Emergency medical technicians, experienced in exposure, dehydration, dust inhalation and similar problems, often can start treating the victim before removal.

"It's a very complex thing, particularly when you have an injured person," Krimgold said.

Krimgold said several hundred people in various disciplines probably have put in more than $10 million of donated time. "So there's a really interesting mix of organizational backgrounds," he said.

Krimgold was part of the oversight team in Los Angeles for the first three days after the quake. He returned to make structural evaluations of school buildings.

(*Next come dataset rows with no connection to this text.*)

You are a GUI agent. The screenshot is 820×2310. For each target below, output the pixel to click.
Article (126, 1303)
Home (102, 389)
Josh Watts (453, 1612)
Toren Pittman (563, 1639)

The death toll came to about 60, including people who suffered heart attacks, died in quake-related traffic accidents, or were hospital patients on respirators who died before emergency power came on.

One young woman died of an adrenal surge, "which in colloquial terms might be called fright."

Four backups were activated to relieve the initial teams, plus two additional federal teams. "It was not known how many would be needed," he said. "In this case, I think they made the right decision in taking a safety margin."

One backup group was delayed for six hours in the Dulles airport because of an ice storm. "As it turned out, the ice storm caused twice as many fatalities as the earthquake," Krimgold said.

The Northridge Meadows apartment complex where 16 people died was built after California's 1971 quake but before building-code revisions took effect. "It was just in that tricky time frame there," Krimgold said.

The complex was was a three-story, wood-frame stucco building, with thin column supports. "The result is the building is not symmetrically supported."

The quake happened at 4:31 a.m. on a holiday, when offices, shopping centers and highways were empty. Had it hit later in the day, Krimgold said, "I'm sure that we would have had thousands of fatalities. And I'm also sure that we would have needed all 25 teams. . . . We were just a few hours away from exceeding our capacity to respond."